WORK REQUIRED:
Repeat the records. Each line must match exactly.

Saved entries:

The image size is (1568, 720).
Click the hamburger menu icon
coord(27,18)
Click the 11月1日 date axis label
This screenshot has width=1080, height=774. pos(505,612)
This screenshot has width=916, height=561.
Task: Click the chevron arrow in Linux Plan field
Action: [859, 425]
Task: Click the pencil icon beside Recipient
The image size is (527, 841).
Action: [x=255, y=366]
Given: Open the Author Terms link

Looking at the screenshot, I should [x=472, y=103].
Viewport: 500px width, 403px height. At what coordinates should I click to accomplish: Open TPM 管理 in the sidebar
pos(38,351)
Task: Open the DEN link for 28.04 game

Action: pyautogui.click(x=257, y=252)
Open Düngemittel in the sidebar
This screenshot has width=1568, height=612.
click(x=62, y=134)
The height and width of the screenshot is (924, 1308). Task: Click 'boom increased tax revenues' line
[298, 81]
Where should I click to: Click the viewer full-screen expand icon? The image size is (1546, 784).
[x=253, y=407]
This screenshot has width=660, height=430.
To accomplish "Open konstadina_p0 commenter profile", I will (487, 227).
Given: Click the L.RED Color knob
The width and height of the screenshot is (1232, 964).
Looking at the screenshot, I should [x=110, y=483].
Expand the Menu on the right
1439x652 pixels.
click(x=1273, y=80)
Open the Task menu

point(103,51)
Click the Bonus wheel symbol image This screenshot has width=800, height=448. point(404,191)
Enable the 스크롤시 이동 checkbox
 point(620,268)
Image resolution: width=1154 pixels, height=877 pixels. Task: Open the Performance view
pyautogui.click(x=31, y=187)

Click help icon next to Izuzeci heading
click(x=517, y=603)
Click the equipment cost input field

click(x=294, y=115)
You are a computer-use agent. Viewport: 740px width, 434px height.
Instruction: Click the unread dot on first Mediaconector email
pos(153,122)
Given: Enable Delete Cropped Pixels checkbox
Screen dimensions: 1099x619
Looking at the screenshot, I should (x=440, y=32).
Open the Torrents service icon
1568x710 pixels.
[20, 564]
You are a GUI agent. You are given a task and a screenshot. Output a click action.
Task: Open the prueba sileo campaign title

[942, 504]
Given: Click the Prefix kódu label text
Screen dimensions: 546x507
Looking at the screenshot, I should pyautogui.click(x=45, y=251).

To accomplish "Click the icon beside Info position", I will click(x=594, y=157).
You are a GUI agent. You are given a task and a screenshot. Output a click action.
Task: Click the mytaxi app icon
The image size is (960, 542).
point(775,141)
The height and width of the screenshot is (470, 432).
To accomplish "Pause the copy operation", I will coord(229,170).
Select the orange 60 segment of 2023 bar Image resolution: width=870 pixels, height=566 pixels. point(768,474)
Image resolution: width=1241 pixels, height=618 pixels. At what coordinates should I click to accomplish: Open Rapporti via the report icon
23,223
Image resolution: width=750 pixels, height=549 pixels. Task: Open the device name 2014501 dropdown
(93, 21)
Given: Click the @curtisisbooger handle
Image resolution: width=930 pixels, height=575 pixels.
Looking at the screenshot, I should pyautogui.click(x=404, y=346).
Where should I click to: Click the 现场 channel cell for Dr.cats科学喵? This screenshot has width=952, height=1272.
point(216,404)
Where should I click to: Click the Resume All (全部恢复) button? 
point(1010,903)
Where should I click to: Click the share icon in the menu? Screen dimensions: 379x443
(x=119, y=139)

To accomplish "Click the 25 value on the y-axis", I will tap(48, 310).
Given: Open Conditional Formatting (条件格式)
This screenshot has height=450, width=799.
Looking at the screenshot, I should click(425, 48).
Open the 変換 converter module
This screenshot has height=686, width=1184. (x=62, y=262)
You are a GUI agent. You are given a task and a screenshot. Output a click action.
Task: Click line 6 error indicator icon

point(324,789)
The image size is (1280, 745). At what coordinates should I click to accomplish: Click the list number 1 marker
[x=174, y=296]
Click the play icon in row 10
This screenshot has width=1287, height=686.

SOLUTION TO THE EXERCISE:
The image size is (1568, 720).
Click the hamburger menu icon
coord(27,18)
Click the 11月1日 date axis label
This screenshot has width=1080, height=774. pos(505,612)
This screenshot has width=916, height=561.
Task: Click the chevron arrow in Linux Plan field
Action: [859, 425]
Task: Click the pencil icon beside Recipient
The image size is (527, 841).
Action: [x=255, y=366]
Given: Open the Author Terms link

Looking at the screenshot, I should [x=472, y=103].
Viewport: 500px width, 403px height. At what coordinates should I click to accomplish: Open TPM 管理 in the sidebar
pos(38,351)
Task: Open the DEN link for 28.04 game

Action: pyautogui.click(x=257, y=252)
Open Düngemittel in the sidebar
This screenshot has width=1568, height=612.
click(x=62, y=134)
The height and width of the screenshot is (924, 1308). Task: Click 'boom increased tax revenues' line
[298, 81]
Where should I click to: Click the viewer full-screen expand icon? The image size is (1546, 784).
[x=253, y=407]
This screenshot has width=660, height=430.
To accomplish "Open konstadina_p0 commenter profile", I will (487, 227).
Given: Click the L.RED Color knob
The width and height of the screenshot is (1232, 964).
Looking at the screenshot, I should [x=110, y=483].
Expand the Menu on the right
1439x652 pixels.
click(x=1273, y=80)
Open the Task menu

point(103,51)
Click the Bonus wheel symbol image This screenshot has width=800, height=448. point(404,191)
Enable the 스크롤시 이동 checkbox
 point(620,268)
Image resolution: width=1154 pixels, height=877 pixels. Task: Open the Performance view
pyautogui.click(x=31, y=187)

Click help icon next to Izuzeci heading
click(x=517, y=603)
Click the equipment cost input field

click(x=294, y=115)
You are a computer-use agent. Viewport: 740px width, 434px height.
Instruction: Click the unread dot on first Mediaconector email
pos(153,122)
Given: Enable Delete Cropped Pixels checkbox
Screen dimensions: 1099x619
Looking at the screenshot, I should (x=440, y=32).
Open the Torrents service icon
1568x710 pixels.
[20, 564]
You are a GUI agent. You are given a task and a screenshot. Output a click action.
Task: Open the prueba sileo campaign title

[942, 504]
Given: Click the Prefix kódu label text
Screen dimensions: 546x507
Looking at the screenshot, I should pyautogui.click(x=45, y=251).

To accomplish "Click the icon beside Info position", I will click(x=594, y=157).
You are a GUI agent. You are given a task and a screenshot. Output a click action.
Task: Click the mytaxi app icon
The image size is (960, 542).
point(775,141)
The height and width of the screenshot is (470, 432).
To accomplish "Pause the copy operation", I will coord(229,170).
Select the orange 60 segment of 2023 bar Image resolution: width=870 pixels, height=566 pixels. point(768,474)
Image resolution: width=1241 pixels, height=618 pixels. At what coordinates should I click to accomplish: Open Rapporti via the report icon
23,223
Image resolution: width=750 pixels, height=549 pixels. Task: Open the device name 2014501 dropdown
(93, 21)
Given: Click the @curtisisbooger handle
Image resolution: width=930 pixels, height=575 pixels.
Looking at the screenshot, I should pyautogui.click(x=404, y=346).
Where should I click to: Click the 现场 channel cell for Dr.cats科学喵? This screenshot has width=952, height=1272.
point(216,404)
Where should I click to: Click the Resume All (全部恢复) button? 
point(1010,903)
Where should I click to: Click the share icon in the menu? Screen dimensions: 379x443
(x=119, y=139)

To accomplish "Click the 25 value on the y-axis", I will tap(48, 310).
Given: Open Conditional Formatting (条件格式)
This screenshot has height=450, width=799.
Looking at the screenshot, I should click(425, 48).
Open the 変換 converter module
This screenshot has height=686, width=1184. (x=62, y=262)
You are a GUI agent. You are given a task and a screenshot. Output a click action.
Task: Click line 6 error indicator icon

point(324,789)
The image size is (1280, 745). At what coordinates should I click to accomplish: Click the list number 1 marker
[x=174, y=296]
Click the play icon in row 10
This screenshot has width=1287, height=686.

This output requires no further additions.